“Set that fucking thing down,” Jay snaps.
I stop clicking. “I won’t lie down and take it,” I say, my voice dropping. “No easement. I don’t want that development going in on my property line. Do you know what that does to my property value?”
Jay stands, hands on hips. He starts pacing, and I keep quiet and let him think. Finally, he stops and lets out a sigh, like all the air is let out of his tires.
“Do you know how hard it is to fight an easement?” he says quietly.
I shake my head.
He lifts a finger. “I’ve won one easement case in my entire career, and it was due to there being endangered turtles in a pond directly in the path of the road. One of my paralegals had a zoology degree, and he’d done a paper on it. That was it, a couple turtles.”
His point is sinking in. I stare down at the desk.

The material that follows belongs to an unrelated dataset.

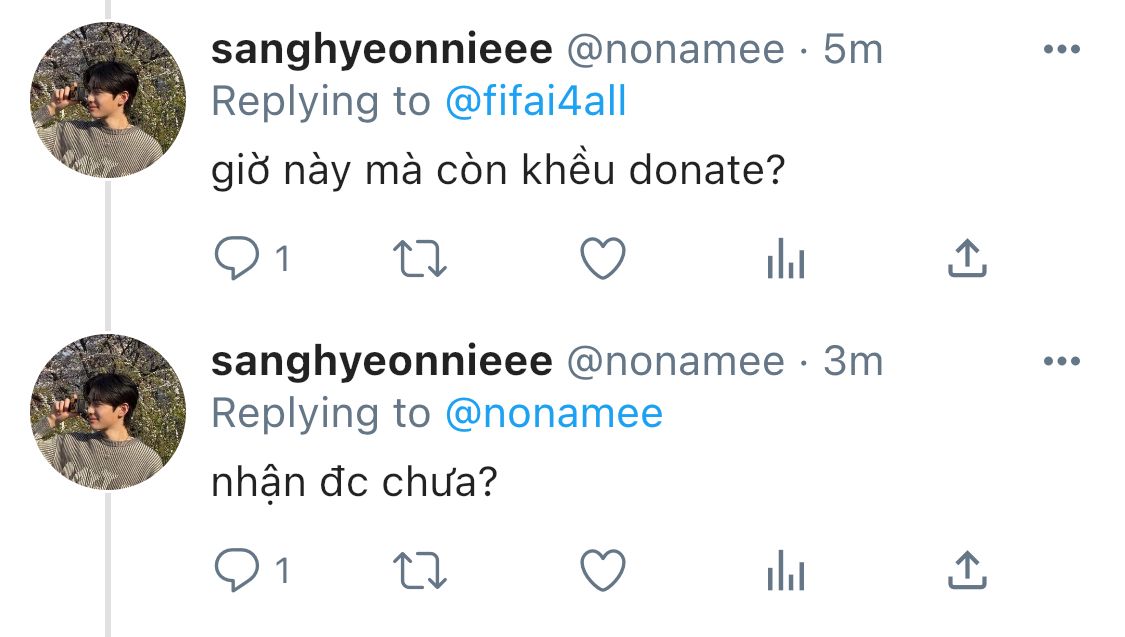View analytics of the 3m tweet
The height and width of the screenshot is (637, 1125).
tap(786, 570)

“I’m already fucked on this case. Don’t go making it harder by beating the shit out of the people dragging you to court,” he says. “It’s a little strip of land. That’s all they see.”
It’s not a little strip of land. It’s Aiden Hatfield selling off his land to let the highway come through, right by mine. It’s the houses they’ll build and all the people who will come flocking in. It’s the way I won’t be able to stand on my back porch and see the land rolling out for miles without a soul in sight.
It’s the way I have to save the home I built for Freya before we even met.
I lift my hands. “What do you want me to do?”
He stops, giving me a hard stare. “Put your fists away,” he says. “No fighting. No fucking Aiden’s stepdaughter. No antagonizing anybody.”
I shake my head. “I can quit fighting. Can’t quit the stepdaughter.”
Jay runs a hand over his face. “You’re lucky I don’t fire you. Get out of my office and keep your hands to yourself.”
He’s actually mad, I can tell. Jay and I go way back, and there’s not a lot we can’t resolve, but I can tell he needs some time to cool off. I get up, turning to speak, but he just points to the door.
“I’ll do my best,” he says. “You do yours.”
“I can do that.”
I leave him there, shoulders bowed. Outside, the wind has picked up. I cross the street and get in my truck, sinking back. If this had all happened a few years ago, I would have handled my frustration differently. I’d have gone down to the city and found something stronger than whiskey and a woman who knew what she was doing to make me forget about it for a few hours.
Not now.
Not now, when all I want is to wake up to Freya’s curly head on the pillow next to me. Not now that I know what she tastes like, the way she lets out a little gasp when she comes, how her nails feel digging into my skin. I want to be in the kitchen with her, doing my best to dance with her to the radio. That’s all I want anymore. I’m done. I’ve already made my choice.
A slow realization settles over me.
Freya didn’t change me. I got older, a little wiser, and that version of me wants the gentleness of a woman like her. My tires are riding lower than they used to be. I’ve got enough stories to last me.
I’m ready to settle down, have been for a while.
I just got one more fight to finish.
CHAPTER TWENTY-FOUR
FREYA
It feels like it’s been years since I left Ryder Ranch, even though it’s only been a week.
I wake up disoriented. It takes everything I have to drag myself through the morning. Aiden and Ryland snap at me in the distance, but I respond only insofar as I have to and keep to myself. Bittern is doing something up on the north end of the farm. I don’t know what, but it keeps him occupied.
They go into town on the fourth day. Bittern says something about how they have a meeting with Deacon. Hearing his name feels like a little stab below my ribs.
I think, if I just went to see him, it might help. But deep down, I know that if I go to Ryder Ranch, I’ll never come home. He won’t let me go back to living under Aiden’s roof after what happened the night of the fight. I’m surprised Deacon hasn’t come knocking on the door, except he has to know that will only make things worse for me.